Véspera de ano novo. Abre o guarda-roupa e estende sobre a cama o vestido branco. Olha-se no espelho, já tem os cabelos escovados e presos, a maquiagem feita, mas se apressa, já é tarde e na cozinha a ceia está sendo preparada: ave no forno, arroz à grega, e descansadas na travessa maçãs verdes para a salada Waldorf.
Mexe a panela, espia o forno, põe a champanhe para gelar e volta-se a preparar a salada.Enquanto retira as finas fatias das cascas da maçã, ela relembra a infância quando não havia preparações para o ano vindouro, todos os dias eram feitos de festa simples, de pé no chão, roupa de qualquer cor e tecido, o prato na mesa era simples e feito no fogão à lenha, se esperava apenas saúde, paz e fartura na mesa. O futuro era o presente, vivido com alegria e encantamento.

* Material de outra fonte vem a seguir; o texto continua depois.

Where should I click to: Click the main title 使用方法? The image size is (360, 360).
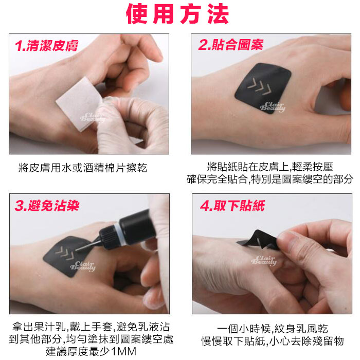tap(177, 14)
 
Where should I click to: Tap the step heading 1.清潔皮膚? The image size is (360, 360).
tap(47, 45)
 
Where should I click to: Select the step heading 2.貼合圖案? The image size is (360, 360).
tap(230, 44)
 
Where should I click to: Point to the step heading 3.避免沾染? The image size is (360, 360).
tap(47, 205)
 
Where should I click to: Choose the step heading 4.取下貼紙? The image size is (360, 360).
tap(232, 205)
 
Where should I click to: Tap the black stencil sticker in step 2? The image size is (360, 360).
tap(263, 88)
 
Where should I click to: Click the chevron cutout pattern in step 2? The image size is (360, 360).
tap(259, 87)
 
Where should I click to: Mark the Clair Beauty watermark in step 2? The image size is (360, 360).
tap(273, 106)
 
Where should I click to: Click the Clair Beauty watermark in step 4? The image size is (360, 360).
tap(264, 261)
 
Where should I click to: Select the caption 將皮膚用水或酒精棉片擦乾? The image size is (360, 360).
tap(83, 168)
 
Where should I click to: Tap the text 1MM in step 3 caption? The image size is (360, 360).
tap(123, 351)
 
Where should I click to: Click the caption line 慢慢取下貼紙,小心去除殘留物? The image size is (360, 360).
tap(273, 341)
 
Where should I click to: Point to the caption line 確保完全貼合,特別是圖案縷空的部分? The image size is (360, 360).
tap(270, 179)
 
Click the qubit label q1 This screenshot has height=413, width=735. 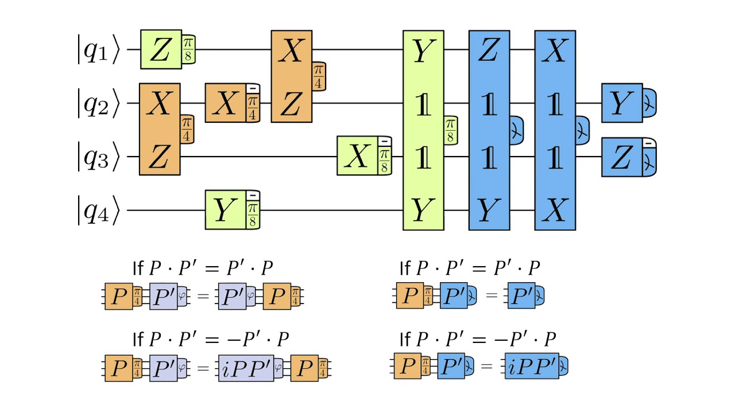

Cortou as maçãs e ao sentir o cheiro sorriu ao relembrar a primeira vez que alguém lhe disse ter plantado na frente da casa uma macieira, árvore esra que por anos foi vigiada por ela e pelas crianças da rua, aguardando verem nascer e amadurecer ali uma doce maçã verde, pois só viam a tal, nas propagandas da tv e ainda assim em preto e branco. Lembrou ainda que houve quem dissesse ter visto a maçã cair no chão e ter provado, sentindo no paladar o seu sabor levemente ácido e aveludado, da fruta do paraíso que atraiu por tentação Eva e Adão, verdinha, verdinha.
Agora ali, véspera de ano novo, corta entre as mãos enrugadas e trêmulas de ansiedade maçãs verdes tão facilmente encontrada nos supermercados, por vezes insípida e sem encanto algum, para a salada de nome estrangeira, e também sente-se estranhamente, pela terna lembrança dos dias felizes que viveu sem esperar a virada do ano, com tantos preparativos, e sem uma taça de champanhe espumada, ou uma ceia farta, mas faz para si um desejo de que para o ano novo a vida se achegue como maçã verde, doce, leve, aveludada, feito o desejo de criança descobrir o sabor da fruta desejada. Entre os preparativos para o ano novo, anseia apenas que ele venha doce e cheio de vida como uma simples maçã verde, doce, suculenta, nunca proibida, mas ao alcance das mãos.